» **WORK REQUEST**:
Output every entry exactly as it appears.

Pixel coordinate grounding data:

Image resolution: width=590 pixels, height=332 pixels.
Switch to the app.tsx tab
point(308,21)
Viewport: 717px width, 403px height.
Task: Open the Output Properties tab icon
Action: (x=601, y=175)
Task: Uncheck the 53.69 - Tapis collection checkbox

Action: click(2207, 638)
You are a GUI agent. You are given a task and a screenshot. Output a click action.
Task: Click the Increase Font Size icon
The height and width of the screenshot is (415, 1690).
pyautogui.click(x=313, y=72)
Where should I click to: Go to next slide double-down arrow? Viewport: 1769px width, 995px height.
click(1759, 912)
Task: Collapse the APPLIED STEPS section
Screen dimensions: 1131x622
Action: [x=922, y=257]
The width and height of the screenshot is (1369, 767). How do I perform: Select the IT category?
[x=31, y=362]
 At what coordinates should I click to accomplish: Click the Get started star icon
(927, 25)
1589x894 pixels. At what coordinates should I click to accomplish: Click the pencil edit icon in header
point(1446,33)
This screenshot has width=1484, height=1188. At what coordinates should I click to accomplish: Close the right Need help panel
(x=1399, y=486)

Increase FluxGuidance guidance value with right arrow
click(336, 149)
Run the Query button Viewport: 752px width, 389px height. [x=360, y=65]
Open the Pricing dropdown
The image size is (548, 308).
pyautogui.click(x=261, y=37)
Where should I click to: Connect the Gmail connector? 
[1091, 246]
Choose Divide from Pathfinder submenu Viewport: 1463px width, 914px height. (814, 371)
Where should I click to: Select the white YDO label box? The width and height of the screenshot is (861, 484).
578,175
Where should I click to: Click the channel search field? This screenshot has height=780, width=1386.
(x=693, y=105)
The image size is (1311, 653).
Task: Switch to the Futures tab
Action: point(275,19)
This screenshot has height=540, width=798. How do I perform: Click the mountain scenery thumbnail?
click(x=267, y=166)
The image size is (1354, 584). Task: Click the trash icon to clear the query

» **SOLVED PROBLEM**:
Image resolution: width=590 pixels, height=332 pixels.
Switch to the app.tsx tab
point(308,21)
Viewport: 717px width, 403px height.
Task: Open the Output Properties tab icon
Action: (x=601, y=175)
Task: Uncheck the 53.69 - Tapis collection checkbox

Action: click(2207, 638)
You are a GUI agent. You are given a task and a screenshot. Output a click action.
Task: Click the Increase Font Size icon
The height and width of the screenshot is (415, 1690).
pyautogui.click(x=313, y=72)
Where should I click to: Go to next slide double-down arrow? Viewport: 1769px width, 995px height.
click(1759, 912)
Task: Collapse the APPLIED STEPS section
Screen dimensions: 1131x622
Action: [x=922, y=257]
The width and height of the screenshot is (1369, 767). How do I perform: Select the IT category?
[x=31, y=362]
 At what coordinates should I click to accomplish: Click the Get started star icon
(927, 25)
1589x894 pixels. At what coordinates should I click to accomplish: Click the pencil edit icon in header
point(1446,33)
This screenshot has width=1484, height=1188. At what coordinates should I click to accomplish: Close the right Need help panel
(x=1399, y=486)

Increase FluxGuidance guidance value with right arrow
click(336, 149)
Run the Query button Viewport: 752px width, 389px height. [x=360, y=65]
Open the Pricing dropdown
The image size is (548, 308).
pyautogui.click(x=261, y=37)
Where should I click to: Connect the Gmail connector? 
[1091, 246]
Choose Divide from Pathfinder submenu Viewport: 1463px width, 914px height. (814, 371)
Where should I click to: Select the white YDO label box? The width and height of the screenshot is (861, 484).
578,175
Where should I click to: Click the channel search field? This screenshot has height=780, width=1386.
(x=693, y=105)
The image size is (1311, 653).
Task: Switch to the Futures tab
Action: point(275,19)
This screenshot has height=540, width=798. How do I perform: Click the mountain scenery thumbnail?
click(x=267, y=166)
The image size is (1354, 584). Task: Click the trash icon to clear the query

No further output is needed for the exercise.